[[ Material provided open ]]

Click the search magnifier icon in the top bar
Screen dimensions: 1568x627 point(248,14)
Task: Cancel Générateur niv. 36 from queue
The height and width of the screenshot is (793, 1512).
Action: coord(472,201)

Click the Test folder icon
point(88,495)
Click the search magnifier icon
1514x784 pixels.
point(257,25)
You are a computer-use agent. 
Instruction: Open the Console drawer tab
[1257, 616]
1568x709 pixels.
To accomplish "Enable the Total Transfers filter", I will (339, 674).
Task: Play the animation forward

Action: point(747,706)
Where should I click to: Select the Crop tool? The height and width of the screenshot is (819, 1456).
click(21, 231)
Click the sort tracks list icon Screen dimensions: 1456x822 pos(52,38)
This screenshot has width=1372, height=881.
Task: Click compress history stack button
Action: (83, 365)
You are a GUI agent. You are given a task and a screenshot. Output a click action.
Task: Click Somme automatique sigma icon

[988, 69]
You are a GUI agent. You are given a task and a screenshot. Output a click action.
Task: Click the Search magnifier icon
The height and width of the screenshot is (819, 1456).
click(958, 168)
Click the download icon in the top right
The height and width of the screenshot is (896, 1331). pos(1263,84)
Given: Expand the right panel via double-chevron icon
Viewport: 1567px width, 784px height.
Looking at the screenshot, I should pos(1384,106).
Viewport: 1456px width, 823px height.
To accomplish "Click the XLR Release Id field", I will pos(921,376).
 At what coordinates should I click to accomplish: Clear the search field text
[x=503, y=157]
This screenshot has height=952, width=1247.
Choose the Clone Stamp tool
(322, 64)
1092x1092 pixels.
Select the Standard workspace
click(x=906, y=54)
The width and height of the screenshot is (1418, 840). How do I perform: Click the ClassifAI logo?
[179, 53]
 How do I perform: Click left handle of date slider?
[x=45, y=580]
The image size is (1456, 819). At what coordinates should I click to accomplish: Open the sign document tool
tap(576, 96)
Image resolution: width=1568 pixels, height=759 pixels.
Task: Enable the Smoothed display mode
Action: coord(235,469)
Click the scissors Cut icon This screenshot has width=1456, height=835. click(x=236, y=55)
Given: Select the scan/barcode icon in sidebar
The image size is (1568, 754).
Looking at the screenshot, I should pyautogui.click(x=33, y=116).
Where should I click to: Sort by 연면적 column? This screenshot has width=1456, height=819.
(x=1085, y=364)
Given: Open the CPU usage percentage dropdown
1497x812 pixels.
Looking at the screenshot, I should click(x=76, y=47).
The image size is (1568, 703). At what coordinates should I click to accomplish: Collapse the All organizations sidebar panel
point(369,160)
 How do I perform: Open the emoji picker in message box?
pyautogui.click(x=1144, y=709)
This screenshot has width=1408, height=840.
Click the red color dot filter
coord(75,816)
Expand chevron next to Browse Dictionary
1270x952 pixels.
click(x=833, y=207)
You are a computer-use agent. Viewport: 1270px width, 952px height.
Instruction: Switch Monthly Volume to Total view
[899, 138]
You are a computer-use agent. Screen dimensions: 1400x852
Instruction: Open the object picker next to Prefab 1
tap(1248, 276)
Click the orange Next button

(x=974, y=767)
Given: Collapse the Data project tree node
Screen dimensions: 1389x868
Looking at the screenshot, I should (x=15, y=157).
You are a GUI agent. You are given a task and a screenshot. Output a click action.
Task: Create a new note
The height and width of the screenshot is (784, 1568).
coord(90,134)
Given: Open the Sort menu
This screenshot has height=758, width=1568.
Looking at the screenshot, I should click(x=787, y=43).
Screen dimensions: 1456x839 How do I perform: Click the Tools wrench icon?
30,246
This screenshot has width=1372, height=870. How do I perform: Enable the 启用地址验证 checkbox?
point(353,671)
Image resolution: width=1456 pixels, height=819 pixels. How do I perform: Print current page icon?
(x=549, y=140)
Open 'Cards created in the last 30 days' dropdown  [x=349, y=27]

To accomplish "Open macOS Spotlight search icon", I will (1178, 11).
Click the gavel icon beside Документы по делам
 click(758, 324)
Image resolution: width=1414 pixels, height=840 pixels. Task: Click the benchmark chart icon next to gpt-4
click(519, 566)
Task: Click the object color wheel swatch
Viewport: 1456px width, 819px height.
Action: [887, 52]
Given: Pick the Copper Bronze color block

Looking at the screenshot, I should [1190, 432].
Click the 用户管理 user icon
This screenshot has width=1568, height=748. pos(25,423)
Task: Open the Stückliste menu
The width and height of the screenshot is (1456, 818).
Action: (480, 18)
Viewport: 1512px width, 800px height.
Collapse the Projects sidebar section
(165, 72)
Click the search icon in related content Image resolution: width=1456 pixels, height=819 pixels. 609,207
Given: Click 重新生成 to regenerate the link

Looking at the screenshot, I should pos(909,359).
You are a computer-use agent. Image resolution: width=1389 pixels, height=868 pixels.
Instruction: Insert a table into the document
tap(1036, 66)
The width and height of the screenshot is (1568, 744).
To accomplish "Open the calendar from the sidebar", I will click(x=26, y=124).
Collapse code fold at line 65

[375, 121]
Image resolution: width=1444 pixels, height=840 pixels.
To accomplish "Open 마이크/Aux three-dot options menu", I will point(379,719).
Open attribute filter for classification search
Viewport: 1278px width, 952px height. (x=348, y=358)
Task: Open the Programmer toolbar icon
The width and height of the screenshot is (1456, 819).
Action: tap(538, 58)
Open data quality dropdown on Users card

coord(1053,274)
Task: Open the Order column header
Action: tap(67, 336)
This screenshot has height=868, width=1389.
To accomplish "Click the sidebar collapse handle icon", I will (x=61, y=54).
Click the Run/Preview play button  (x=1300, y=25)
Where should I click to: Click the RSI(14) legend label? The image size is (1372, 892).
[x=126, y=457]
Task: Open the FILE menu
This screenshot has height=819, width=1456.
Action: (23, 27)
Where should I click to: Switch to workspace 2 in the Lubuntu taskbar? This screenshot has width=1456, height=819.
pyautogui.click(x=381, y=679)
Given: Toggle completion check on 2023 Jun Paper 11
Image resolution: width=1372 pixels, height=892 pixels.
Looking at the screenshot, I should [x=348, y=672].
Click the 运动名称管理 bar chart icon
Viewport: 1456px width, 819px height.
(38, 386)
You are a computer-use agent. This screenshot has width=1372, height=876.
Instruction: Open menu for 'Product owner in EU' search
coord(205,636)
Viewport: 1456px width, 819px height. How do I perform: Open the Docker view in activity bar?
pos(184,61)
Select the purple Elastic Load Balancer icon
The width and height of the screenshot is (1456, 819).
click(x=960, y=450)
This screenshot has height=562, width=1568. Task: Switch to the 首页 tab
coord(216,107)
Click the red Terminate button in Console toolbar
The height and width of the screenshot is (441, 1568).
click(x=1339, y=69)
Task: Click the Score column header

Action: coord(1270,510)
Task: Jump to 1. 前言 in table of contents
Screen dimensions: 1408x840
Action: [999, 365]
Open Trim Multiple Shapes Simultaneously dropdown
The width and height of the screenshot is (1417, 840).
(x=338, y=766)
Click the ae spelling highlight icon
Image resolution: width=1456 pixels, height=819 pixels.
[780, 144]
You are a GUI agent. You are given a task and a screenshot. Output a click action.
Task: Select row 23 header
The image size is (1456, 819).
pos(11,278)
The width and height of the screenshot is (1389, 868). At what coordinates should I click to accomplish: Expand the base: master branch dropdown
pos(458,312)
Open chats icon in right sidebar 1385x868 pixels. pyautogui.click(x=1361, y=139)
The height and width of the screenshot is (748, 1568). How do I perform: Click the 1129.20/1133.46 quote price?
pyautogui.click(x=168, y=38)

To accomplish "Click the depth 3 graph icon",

[[ Material provided closed ]]

Problem to work on — Search the data for the string "will" and copy every line where it appears.

Task solution —
To accomplish "Enable the Total Transfers filter", I will (339, 674).
To accomplish "Click the XLR Release Id field", I will pos(921,376).
To accomplish "Open macOS Spotlight search icon", I will (1178, 11).
To accomplish "Open the calendar from the sidebar", I will click(x=26, y=124).
To accomplish "Open 마이크/Aux three-dot options menu", I will point(379,719).
To accomplish "Click the sidebar collapse handle icon", I will (x=61, y=54).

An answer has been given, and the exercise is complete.